I was told that the sundew were blooming, right exactly where I was looking several days ago. So I had to go back and look for them. I saw sundew once before, in a floating bog between Upper Hegman Lake and Trease Lake in the BWCAW. They were maybe a half inch, delicate and deadly. I had seen pitcher plants, but the snap-trap of the sundew seemed sinister. I loved them. I have been looking for the sundew in the Quaking Bog for several years. At last I found them today.

For scale, I've placed my keys near the same sundew as above. (Drosera rotundiflora) They are in a location where they may easily be stepped on, and I hope there are many, many more through this island of ancient bog - 3,700 years, according to a scientific study. When the many tamarack (larch) turn golden in the Fall, it is easy to see how Golden Valley got its name.

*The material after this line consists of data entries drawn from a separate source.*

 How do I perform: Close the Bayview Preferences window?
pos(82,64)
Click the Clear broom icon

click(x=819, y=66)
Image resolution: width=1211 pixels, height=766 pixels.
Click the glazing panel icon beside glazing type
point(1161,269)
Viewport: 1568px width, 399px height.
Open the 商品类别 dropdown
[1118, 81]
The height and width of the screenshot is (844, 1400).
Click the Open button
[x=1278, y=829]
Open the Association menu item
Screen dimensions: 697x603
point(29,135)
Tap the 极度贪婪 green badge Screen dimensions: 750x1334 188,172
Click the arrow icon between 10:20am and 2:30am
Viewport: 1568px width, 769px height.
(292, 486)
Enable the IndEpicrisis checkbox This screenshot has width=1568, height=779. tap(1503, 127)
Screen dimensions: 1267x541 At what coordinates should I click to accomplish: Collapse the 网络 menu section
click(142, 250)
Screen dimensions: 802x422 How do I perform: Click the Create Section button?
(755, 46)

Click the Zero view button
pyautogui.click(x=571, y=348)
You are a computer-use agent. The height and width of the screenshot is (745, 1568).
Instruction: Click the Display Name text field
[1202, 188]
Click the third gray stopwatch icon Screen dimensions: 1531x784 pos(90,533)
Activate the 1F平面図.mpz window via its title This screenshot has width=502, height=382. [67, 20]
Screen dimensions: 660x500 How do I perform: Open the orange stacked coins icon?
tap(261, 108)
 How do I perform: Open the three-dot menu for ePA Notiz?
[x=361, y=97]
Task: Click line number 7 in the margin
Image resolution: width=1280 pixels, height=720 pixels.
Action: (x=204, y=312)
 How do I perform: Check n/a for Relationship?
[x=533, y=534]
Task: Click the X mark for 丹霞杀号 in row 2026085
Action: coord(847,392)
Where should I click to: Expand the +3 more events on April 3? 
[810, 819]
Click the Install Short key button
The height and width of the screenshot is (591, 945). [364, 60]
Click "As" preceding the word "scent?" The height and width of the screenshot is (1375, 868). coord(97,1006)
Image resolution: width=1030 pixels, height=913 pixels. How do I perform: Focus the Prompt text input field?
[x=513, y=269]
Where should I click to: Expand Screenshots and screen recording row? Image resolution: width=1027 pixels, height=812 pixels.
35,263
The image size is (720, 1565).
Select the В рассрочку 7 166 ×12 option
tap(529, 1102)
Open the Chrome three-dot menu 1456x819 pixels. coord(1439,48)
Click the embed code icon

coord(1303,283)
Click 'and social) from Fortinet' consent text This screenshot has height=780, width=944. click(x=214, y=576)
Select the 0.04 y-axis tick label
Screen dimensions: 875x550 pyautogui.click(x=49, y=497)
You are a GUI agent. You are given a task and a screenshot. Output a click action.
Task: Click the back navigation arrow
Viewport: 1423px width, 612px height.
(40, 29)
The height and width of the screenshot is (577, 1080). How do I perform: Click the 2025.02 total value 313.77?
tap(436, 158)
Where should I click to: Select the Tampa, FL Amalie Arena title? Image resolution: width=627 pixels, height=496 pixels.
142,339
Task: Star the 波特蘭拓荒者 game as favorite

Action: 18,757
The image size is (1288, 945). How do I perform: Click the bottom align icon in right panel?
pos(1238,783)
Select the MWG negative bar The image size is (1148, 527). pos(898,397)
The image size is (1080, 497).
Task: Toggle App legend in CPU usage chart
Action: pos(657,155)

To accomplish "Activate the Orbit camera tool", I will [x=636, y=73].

The other tiny thing in the bog were some violets I tried to photograph the other day, and I am glad it turned out this time. There are many kinds of violets, far more than I know, but I have been unable to find reference to a dwarf violet, and believe that these are stunted due to their growing conditions.



Just after I left the bog, I saw some cottony columbine I had to photograph. I've seen a lot of columbine (Aquilegia canadensis) in Wirth Park this year, which I attribute to (1) being on the lookout for it, and (2) the removal of vast expanses of buckthorn, a plant whose roots give off a chemical into the soil that retards germination of other plants. Until about 4 years ago, it was still legal for nurseries to sell buckthorn, and many did. Customers demanded it because of the strong winter interest it displays, its quick growing habit and value as a privacy hedge. Now, we are left with the problem of removing it before it turns Minnesota's understory into a monoculture. A friend cheered my heart today when she told me that a landscape consultant informed her that a hedge in her newly acquired yard was buckthorn. She would, of course, remove the large planting and replace it with native plants like elderberry and snowberry. She will restore this one little tract to a place of beauty and charm and native plants.

This scene is less than 5 minutes from my apartment on the edge of downtown Minneapolis. Within 10 minutes of downtown Minneapolis, is Wirth Park, where yesterday I saw three green herons basking in the dawn in a dead tree (left standing for wildlife) and a nice fat woodchuck clambering around in a chokecherry tree, eating up leaves with tasty egg cases on them. In these woods are deer, fox, mink, raccoons and muskrats. There are also little brown bats, barred owls, scores of orioles, cardinals, blue jays, goldfinches, rosebreasted grosbeaks, indigo buntings and bluebirds. Those are just the colorful birds. There are many more as well - incredible diversity, and it is improving with each initiative the Park Board takes on to improve the health of this beautiful place.